PROBLEM STATEMENT: Write the listing below out again exactly, dropping the images.

PROVIDED ENTRIES:

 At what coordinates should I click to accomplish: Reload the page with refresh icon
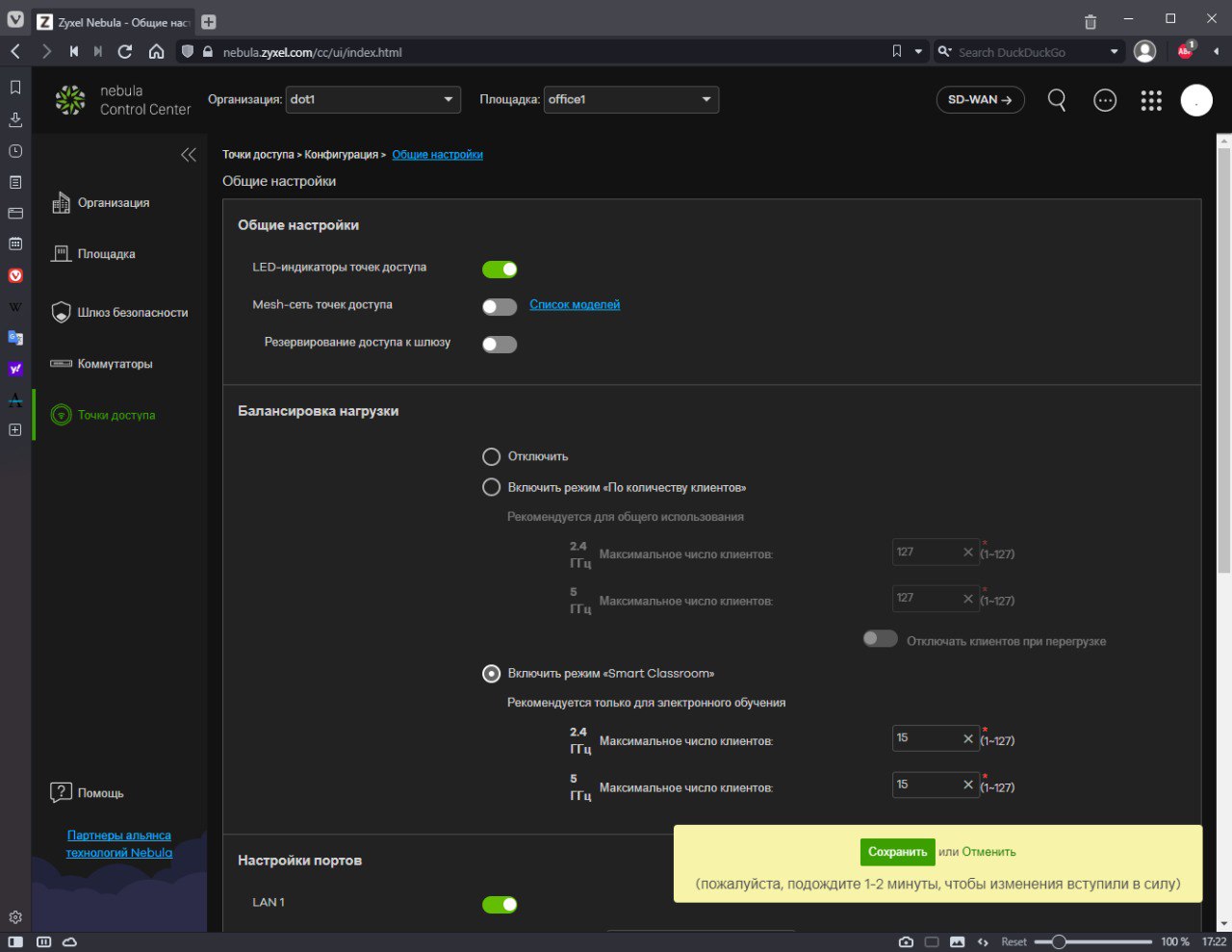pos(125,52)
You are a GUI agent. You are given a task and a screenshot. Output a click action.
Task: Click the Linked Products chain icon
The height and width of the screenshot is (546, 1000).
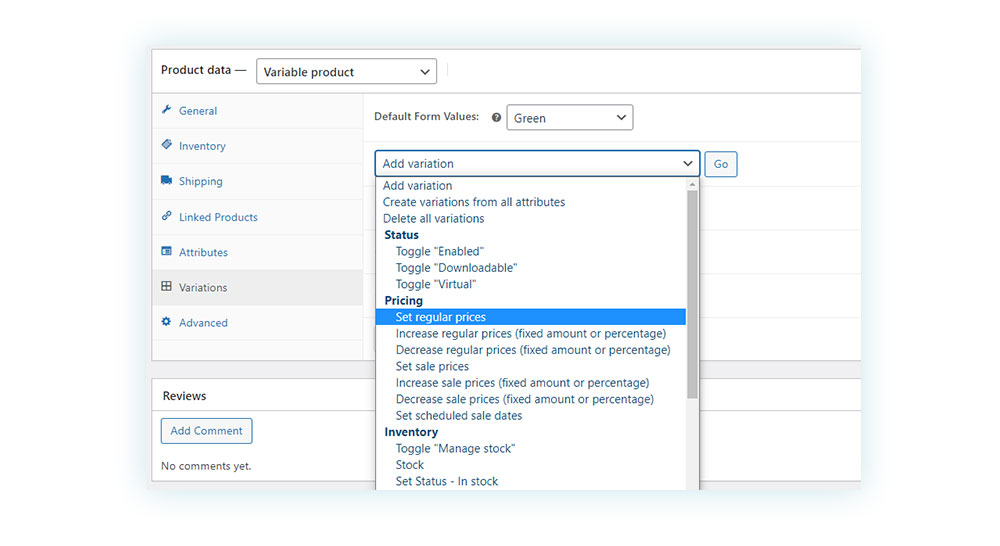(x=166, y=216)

RESULT:
 At what coordinates should I click to accomplish: Reload the page with refresh icon
pos(125,52)
You are a GUI agent. You are given a task and a screenshot. Output a click action.
Task: Click the Linked Products chain icon
The height and width of the screenshot is (546, 1000).
(x=166, y=216)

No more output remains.